NEW YORK (AP) — A Chinese billionaire was sentenced to four years in prison on Friday for bribing United Nations officials to buy their support for a proposed U.N. center in Macau that was never built.
Ng Lap Seng, one of China's richest men, had no visible reaction to the sentence imposed in federal court in Manhattan. Before hearing it, he had told the judge he was "full or regret" over his conviction on charges accusing him of paying the U.N. General Assembly president and another ambassador $1.7 million in bribes.
"I want to apologize to the court for all of the trouble my actions have caused," Ng said through an interpreter.
The defense had sought a non-prison sentence for a 69-year-old defendant it described as a devoted family man and philanthropist. But U.S. District Judge Vernon Broderick said he deserved time behind bars plus a $1 million fine, in part because he threw his money around without pausing to consider the consequences.

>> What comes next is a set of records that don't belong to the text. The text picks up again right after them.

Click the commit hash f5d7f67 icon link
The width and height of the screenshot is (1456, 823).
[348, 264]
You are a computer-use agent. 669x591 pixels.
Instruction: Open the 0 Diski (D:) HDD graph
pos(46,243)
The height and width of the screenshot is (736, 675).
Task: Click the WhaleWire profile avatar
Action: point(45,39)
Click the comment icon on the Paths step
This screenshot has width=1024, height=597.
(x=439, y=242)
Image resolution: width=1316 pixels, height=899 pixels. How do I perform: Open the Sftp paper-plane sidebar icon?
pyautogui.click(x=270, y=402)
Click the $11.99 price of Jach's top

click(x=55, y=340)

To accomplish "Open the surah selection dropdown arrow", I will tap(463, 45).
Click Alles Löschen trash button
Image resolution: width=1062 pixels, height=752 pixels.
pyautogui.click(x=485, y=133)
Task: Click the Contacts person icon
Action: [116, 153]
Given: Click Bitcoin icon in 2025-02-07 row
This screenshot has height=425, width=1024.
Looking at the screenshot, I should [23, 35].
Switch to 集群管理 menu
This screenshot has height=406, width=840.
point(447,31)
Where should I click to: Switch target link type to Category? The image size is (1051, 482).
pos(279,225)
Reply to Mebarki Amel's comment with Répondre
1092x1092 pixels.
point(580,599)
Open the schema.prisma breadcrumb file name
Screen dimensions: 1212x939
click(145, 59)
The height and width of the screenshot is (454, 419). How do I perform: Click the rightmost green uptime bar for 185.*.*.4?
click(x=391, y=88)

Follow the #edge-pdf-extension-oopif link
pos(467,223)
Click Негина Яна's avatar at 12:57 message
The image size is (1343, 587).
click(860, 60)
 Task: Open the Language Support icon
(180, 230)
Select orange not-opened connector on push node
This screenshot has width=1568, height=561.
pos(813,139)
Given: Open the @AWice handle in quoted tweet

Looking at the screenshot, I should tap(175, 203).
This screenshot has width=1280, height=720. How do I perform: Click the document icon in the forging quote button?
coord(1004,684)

"Instead, you became more aggressive as time went on," Broderick said.
The judge ruled Ng could remain under 24-hour guard at a Manhattan apartment on $50 million bail until he has to report to prison in mid-July. One of his defense attorneys indicated the sentence would be appealed.
In statement after the verdict, the U.N. said it "had cooperated extensively to facilitate the proper administration of justice in this case, by disclosing thousands of documents and waiving the immunity of officials to allow them to testify at trial."
A jury had found Ng guilty last year of bribery, conspiracy and money laundering — a triumph for prosecutors who navigated thorny legal issues surrounding immunity given to U.N. diplomats before winning the cooperation of suspended Dominican Republic Ambassador Francis Lorenzo.
Lorenzo, who pleaded guilty, testified that Ng initially paid him $20,000. It was boosted to another $30,000 a month in exchange for getting Ng's construction business named on official U.N. documents as the company that would build the Macau center for Southern Hemisphere nations.
Defense lawyers contended the payments were ordinary. They blamed Lorenzo and the other ambassador — U.N. General Assembly President John Ashe of Antigua and Barbuda — for manipulating Ng.
Ashe, who also was arrested in the case, died in 2016 in an accident.